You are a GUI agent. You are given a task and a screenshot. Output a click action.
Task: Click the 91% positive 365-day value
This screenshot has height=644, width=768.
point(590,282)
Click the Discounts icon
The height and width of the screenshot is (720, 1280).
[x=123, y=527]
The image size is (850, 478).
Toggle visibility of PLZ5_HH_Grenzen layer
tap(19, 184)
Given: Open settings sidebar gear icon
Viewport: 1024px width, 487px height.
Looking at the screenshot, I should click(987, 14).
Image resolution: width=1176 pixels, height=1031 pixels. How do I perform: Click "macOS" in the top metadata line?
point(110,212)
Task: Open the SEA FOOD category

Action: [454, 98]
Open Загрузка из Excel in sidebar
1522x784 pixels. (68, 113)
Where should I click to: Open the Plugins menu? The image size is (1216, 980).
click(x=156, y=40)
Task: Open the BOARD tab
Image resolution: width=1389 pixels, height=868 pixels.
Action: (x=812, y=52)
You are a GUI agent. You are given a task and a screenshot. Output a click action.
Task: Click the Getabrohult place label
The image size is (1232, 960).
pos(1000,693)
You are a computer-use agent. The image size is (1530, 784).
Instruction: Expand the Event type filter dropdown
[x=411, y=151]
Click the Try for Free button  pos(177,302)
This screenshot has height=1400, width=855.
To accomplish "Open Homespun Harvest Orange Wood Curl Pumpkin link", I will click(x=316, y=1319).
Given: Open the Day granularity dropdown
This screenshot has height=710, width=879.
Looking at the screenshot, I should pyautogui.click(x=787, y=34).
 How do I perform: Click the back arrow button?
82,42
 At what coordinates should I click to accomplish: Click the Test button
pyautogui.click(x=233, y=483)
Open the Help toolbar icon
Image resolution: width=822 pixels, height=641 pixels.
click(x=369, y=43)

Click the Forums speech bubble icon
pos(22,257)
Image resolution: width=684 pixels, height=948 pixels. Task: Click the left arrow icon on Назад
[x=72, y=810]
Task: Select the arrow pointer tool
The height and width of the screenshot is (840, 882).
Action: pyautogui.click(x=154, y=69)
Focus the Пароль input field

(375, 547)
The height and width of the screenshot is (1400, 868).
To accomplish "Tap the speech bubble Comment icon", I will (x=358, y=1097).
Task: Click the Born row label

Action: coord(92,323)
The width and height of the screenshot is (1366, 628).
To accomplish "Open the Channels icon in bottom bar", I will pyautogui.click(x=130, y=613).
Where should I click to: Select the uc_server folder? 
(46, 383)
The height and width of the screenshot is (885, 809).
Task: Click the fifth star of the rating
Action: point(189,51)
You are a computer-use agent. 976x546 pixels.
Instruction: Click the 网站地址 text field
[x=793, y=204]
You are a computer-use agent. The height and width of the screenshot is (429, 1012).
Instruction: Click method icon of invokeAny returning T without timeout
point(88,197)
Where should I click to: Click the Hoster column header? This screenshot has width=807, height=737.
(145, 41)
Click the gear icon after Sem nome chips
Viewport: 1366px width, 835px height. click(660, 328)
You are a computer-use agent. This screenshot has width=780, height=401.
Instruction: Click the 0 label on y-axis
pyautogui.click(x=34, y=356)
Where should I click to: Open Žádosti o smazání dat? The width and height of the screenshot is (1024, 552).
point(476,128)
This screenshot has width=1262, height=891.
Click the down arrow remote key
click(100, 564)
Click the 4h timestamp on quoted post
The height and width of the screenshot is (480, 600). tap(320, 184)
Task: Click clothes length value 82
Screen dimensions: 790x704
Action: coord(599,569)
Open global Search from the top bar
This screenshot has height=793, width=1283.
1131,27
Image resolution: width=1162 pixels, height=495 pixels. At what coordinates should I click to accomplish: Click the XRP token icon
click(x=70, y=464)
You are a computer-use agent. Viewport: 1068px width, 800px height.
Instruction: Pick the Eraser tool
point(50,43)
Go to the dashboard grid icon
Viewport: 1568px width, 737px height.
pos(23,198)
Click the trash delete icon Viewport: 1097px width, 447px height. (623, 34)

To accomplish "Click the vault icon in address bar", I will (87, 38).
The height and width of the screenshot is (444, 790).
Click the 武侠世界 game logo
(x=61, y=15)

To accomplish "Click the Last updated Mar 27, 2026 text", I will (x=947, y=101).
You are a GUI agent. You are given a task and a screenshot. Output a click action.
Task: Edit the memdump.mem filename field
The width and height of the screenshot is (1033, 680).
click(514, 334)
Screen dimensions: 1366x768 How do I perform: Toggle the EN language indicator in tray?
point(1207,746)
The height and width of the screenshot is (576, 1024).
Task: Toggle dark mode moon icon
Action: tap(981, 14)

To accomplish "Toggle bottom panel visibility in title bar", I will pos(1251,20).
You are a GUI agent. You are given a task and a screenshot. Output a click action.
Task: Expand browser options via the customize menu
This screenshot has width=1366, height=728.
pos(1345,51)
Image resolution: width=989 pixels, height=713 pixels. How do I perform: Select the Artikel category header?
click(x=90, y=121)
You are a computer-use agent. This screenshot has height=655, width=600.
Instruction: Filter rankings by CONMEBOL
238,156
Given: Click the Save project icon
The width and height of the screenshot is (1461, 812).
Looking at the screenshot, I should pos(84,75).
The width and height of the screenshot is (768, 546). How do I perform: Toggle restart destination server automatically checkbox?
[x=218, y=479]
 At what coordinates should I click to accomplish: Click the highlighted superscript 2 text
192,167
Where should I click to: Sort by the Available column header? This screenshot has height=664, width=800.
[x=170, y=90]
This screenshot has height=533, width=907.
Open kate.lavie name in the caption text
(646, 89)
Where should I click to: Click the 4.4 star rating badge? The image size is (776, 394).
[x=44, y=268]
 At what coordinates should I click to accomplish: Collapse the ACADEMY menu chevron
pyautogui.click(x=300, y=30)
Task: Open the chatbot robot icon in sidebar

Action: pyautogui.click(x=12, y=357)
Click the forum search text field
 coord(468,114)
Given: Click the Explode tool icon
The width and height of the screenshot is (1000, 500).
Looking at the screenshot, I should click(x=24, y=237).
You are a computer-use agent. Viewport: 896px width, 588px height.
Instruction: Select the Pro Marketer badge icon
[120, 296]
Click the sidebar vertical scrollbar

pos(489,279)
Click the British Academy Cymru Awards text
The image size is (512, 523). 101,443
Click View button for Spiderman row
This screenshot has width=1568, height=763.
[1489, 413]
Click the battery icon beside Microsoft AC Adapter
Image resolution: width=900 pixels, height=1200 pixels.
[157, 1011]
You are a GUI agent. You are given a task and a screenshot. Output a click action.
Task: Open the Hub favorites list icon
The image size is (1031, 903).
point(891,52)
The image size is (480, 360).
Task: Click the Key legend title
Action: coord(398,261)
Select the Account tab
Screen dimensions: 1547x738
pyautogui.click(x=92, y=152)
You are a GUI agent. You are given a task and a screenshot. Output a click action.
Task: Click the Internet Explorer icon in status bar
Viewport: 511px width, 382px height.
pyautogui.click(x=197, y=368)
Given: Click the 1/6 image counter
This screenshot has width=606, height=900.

────────────────

Brief
Where a line above holds the string "value", show that line.

Response area
Task: Click the 91% positive 365-day value
Task: Click clothes length value 82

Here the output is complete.